#### [WHAT IS BEING ASKED]
Please return everything from the line containing "This screenshot has height=385, width=705." down to the line containing "pyautogui.click(x=1226, y=87)", with both of those lines included, and leave the pictures out of your answer.

##### DATA #####

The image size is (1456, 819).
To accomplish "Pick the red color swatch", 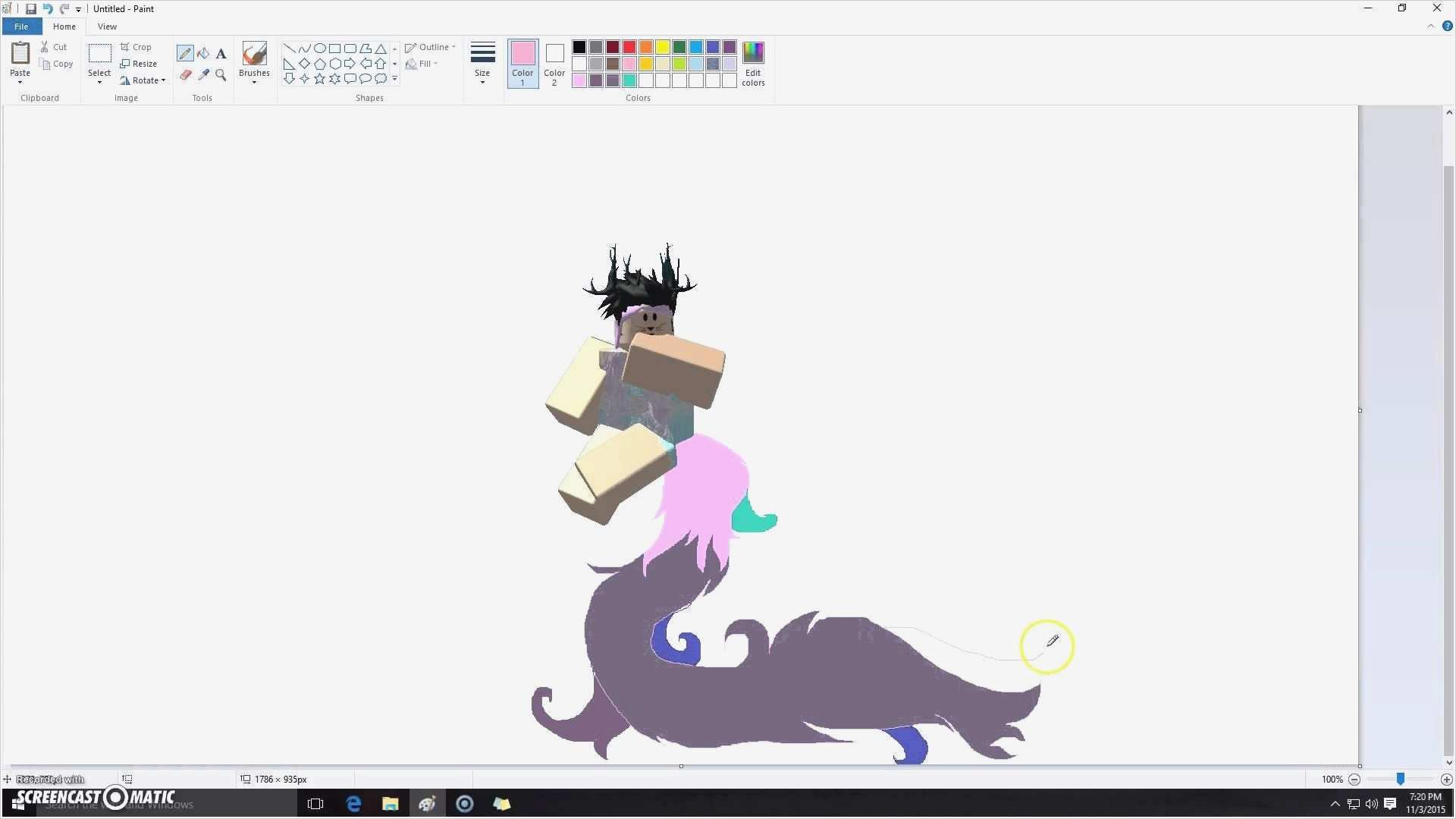I will [629, 47].
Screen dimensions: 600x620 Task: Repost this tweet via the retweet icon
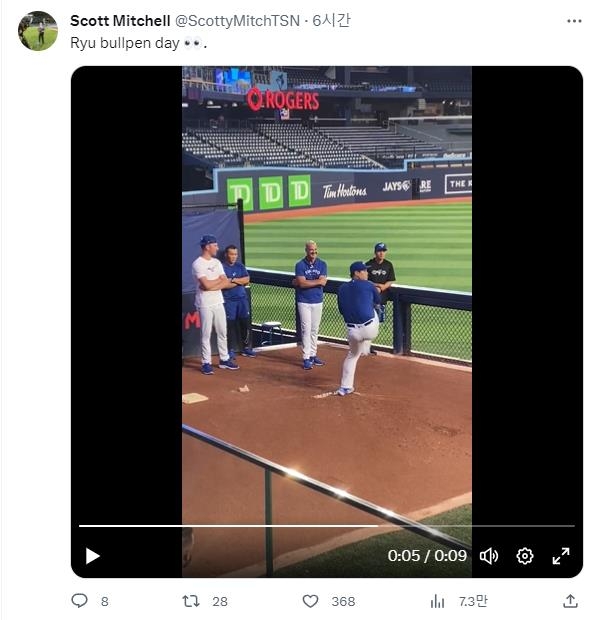click(x=190, y=601)
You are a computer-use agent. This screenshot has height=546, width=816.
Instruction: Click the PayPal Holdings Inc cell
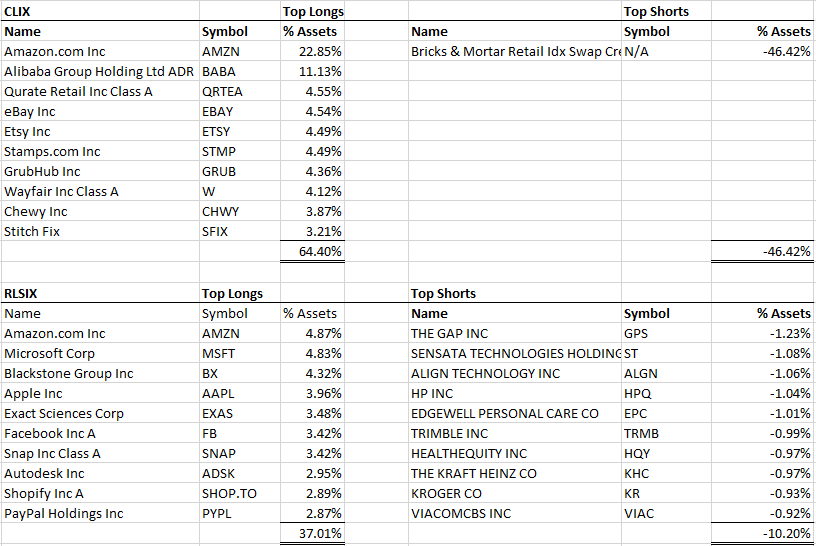(64, 513)
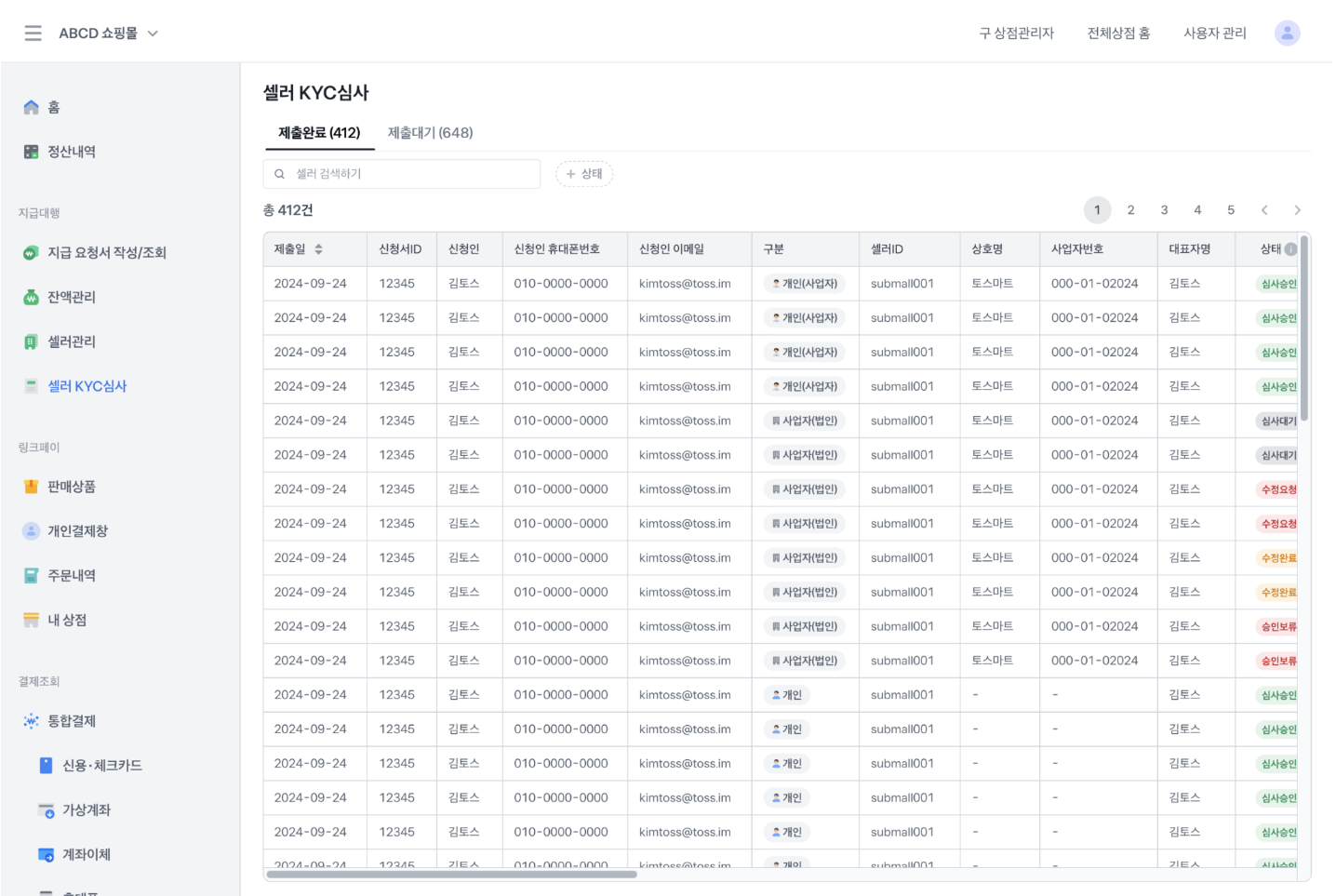The height and width of the screenshot is (896, 1336).
Task: Select the 제출완료 (412) tab
Action: [319, 133]
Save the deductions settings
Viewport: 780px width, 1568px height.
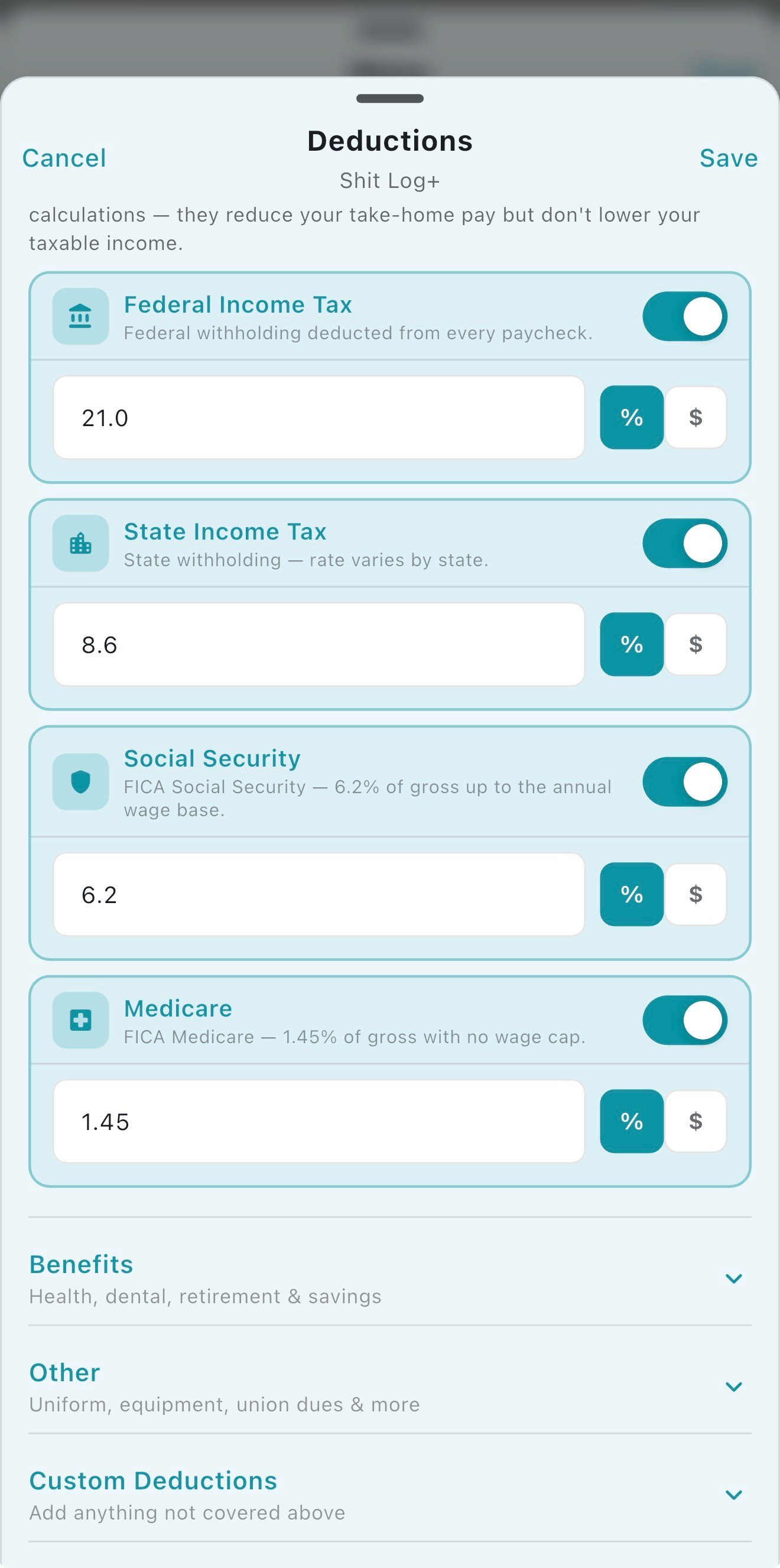[x=728, y=158]
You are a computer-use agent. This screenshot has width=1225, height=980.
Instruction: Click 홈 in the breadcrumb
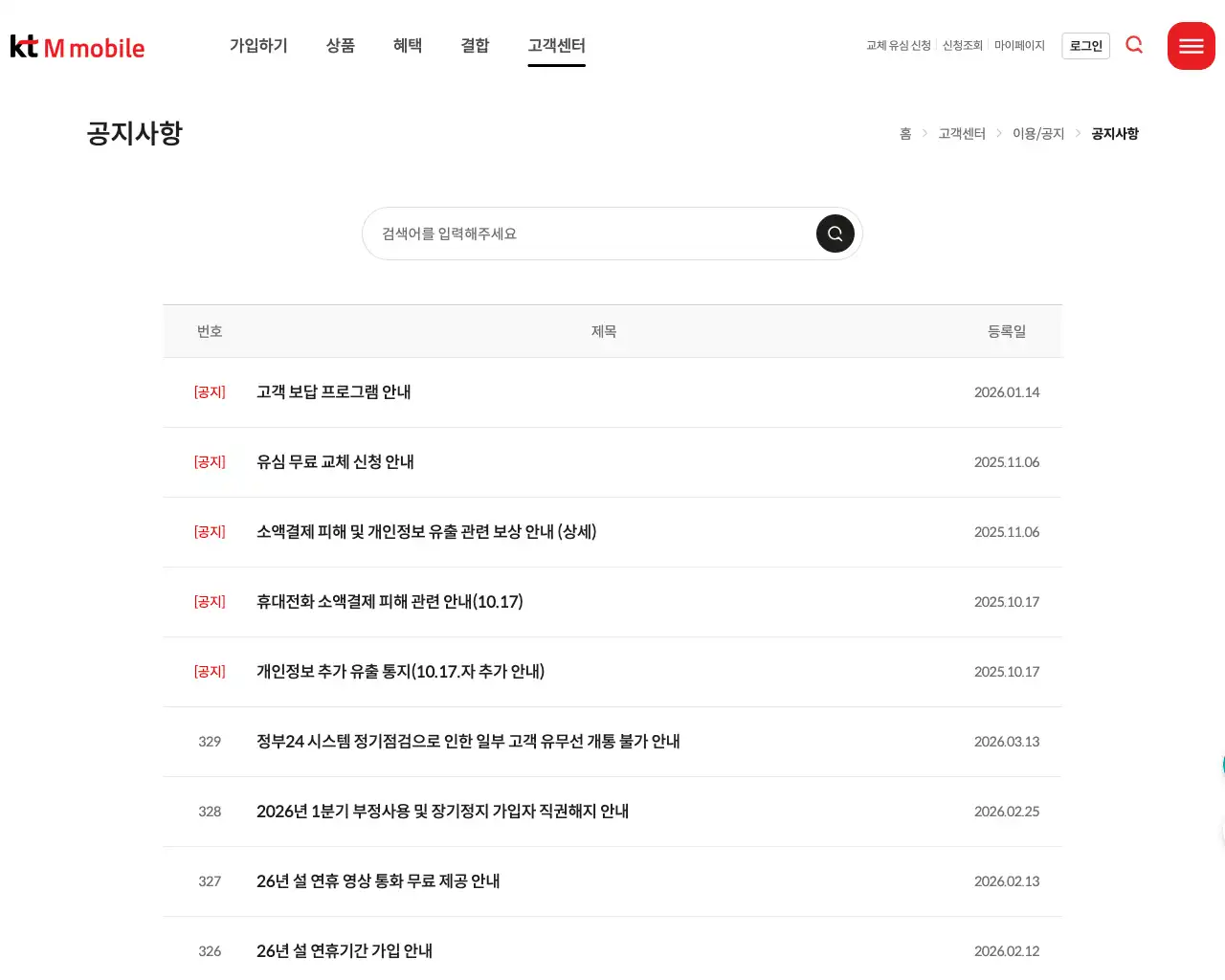coord(905,134)
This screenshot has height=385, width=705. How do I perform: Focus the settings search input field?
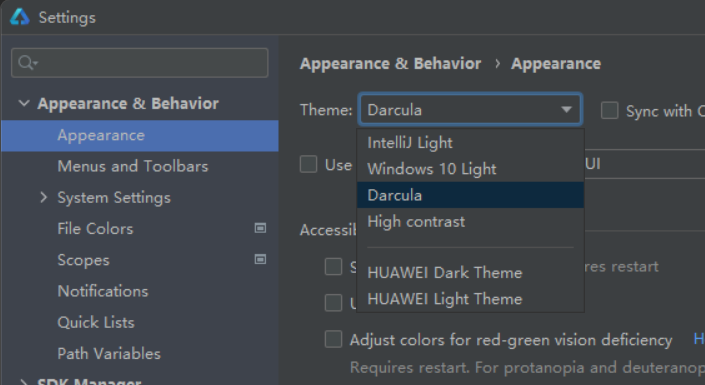point(140,63)
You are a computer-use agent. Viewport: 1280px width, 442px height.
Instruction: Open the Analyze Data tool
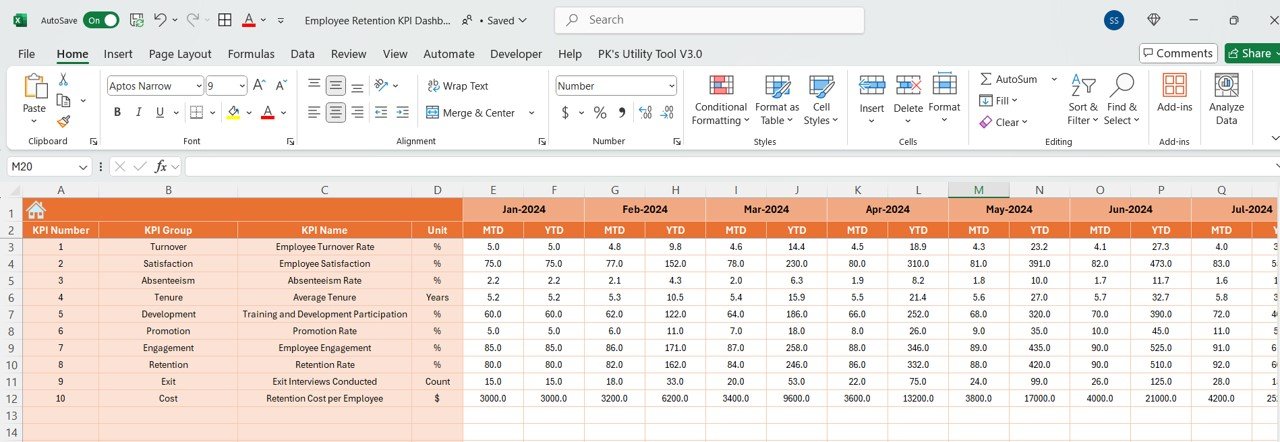pyautogui.click(x=1226, y=87)
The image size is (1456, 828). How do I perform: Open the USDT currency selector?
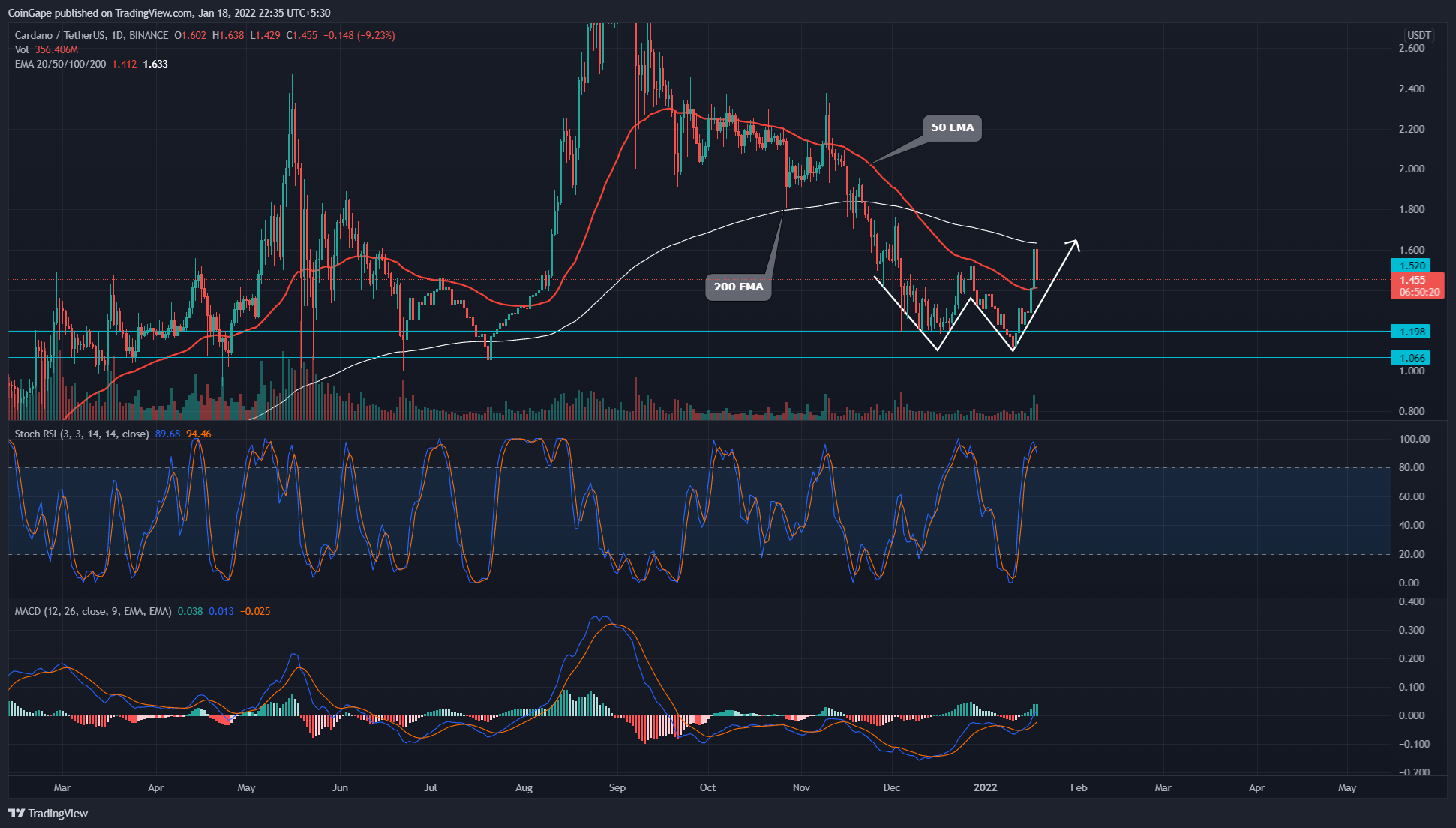(x=1418, y=35)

#####

#### [RESPONSE]
This screenshot has height=385, width=705. How do I perform: Focus the settings search input field?
point(140,63)
You are a computer-use agent. Viewport: 1280px width, 442px height.
Instruction: Open the Analyze Data tool
pyautogui.click(x=1226, y=87)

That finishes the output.